# Ancho Chile Powder



## kelbro (Oct 6, 2018)

One of my favorite Chile powders. Love the poblanos. Problem is the cost. Wow, $8-10 for small bottles.

Remedy: $2 pack of dried anchos + Magic Bullet with spice/flat blade = great fresh ancho powder.

I do the same with chipotle and guajillo peppers. Cheap as they are, it's easy to toss when they start getting a little old.


----------



## jcam222 (Oct 6, 2018)

I love all of those , lucky for me I live in a small town with a heavy Mexican population. Our local Save a lot as well as a small groceria downtown carry all those powdered and bagged.


----------



## chopsaw (Oct 6, 2018)

kelbro said:


> One of my favorite Chile powders. Love the poblanos. Problem is the cost. Wow, $8-10 for small bottles.
> 
> Remedy: $2 pack of dried anchos + Magic Bullet with spice/flat blade = great fresh ancho powder.
> 
> I do the same with chipotle and guajillo peppers. Cheap as they are, it's easy to toss when they start getting a little old.

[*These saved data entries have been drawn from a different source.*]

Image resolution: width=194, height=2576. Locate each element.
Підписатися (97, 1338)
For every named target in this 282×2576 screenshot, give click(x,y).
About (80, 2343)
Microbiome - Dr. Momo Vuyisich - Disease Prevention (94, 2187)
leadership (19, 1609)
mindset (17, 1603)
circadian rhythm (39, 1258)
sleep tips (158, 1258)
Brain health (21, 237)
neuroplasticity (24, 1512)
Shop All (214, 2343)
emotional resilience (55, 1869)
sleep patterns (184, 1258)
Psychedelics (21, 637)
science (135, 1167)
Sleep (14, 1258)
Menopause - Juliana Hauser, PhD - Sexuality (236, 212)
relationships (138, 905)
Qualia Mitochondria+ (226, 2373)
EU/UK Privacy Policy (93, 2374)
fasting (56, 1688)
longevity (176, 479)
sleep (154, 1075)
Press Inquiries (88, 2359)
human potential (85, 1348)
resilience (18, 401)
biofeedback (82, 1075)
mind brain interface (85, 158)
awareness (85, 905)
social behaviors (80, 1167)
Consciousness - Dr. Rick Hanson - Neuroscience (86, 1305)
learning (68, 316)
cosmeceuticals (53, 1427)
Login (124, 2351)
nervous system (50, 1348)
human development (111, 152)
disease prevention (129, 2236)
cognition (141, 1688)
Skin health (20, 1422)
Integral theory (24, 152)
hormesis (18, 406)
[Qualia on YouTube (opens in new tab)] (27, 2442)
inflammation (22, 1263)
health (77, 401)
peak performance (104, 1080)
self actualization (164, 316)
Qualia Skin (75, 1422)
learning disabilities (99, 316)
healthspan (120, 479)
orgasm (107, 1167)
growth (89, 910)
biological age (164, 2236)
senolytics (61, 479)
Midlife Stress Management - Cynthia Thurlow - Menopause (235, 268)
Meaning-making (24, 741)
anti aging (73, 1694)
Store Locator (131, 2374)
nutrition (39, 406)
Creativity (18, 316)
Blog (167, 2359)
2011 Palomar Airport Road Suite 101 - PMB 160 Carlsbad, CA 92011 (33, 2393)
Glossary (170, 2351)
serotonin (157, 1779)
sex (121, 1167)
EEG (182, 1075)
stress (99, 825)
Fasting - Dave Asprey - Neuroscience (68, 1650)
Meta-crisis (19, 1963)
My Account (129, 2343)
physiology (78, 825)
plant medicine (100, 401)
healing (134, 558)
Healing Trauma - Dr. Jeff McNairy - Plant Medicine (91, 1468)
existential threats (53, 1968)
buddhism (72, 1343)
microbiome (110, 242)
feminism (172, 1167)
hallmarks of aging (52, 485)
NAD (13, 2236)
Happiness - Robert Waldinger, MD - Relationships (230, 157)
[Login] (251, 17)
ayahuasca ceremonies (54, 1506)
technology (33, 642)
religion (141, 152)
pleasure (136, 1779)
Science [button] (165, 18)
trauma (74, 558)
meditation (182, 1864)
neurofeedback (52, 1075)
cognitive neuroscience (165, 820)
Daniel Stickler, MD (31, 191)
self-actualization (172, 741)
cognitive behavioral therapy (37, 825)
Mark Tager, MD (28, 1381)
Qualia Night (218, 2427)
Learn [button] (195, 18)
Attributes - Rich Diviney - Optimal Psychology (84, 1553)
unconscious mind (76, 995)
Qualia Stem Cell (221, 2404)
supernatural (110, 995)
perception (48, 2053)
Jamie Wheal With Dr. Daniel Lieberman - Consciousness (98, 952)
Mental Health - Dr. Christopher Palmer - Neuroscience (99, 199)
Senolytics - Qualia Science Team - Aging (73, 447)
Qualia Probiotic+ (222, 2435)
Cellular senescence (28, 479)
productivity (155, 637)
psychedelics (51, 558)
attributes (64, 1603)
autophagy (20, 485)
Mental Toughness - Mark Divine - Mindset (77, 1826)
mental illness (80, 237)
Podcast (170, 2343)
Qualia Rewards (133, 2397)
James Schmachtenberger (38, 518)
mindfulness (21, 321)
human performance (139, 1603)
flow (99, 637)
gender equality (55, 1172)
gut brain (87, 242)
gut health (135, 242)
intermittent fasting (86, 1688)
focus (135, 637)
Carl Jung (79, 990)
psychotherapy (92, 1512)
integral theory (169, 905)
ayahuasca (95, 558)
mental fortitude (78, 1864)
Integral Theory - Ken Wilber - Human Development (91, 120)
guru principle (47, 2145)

I've got alot of peppers come on this year . Been drying them in the mes some smoke some not . The sweet peppers make a nice powder also , but I do like the poblano . They all make a great mix also . Just wanted to shout out to the magic bullet .  Those things are fantastic for grinding spice .


----------



## potliquor (Oct 27, 2018)

kelbro said:


> One of my favorite Chile powders. Love the poblanos. Problem is the cost. Wow, $8-10 for small bottles.
> 
> Remedy: $2 pack of dried anchos + Magic Bullet with spice/flat blade = great fresh ancho powder.
> 
> I do the same with chipotle and guajillo peppers. Cheap as they are, it's easy to toss when they start getting a little old.



Yup, definitely an underrated addition to rubs, along with anise seed and allspice... 

I look for the dark color when buying the ground, it should be dark


----------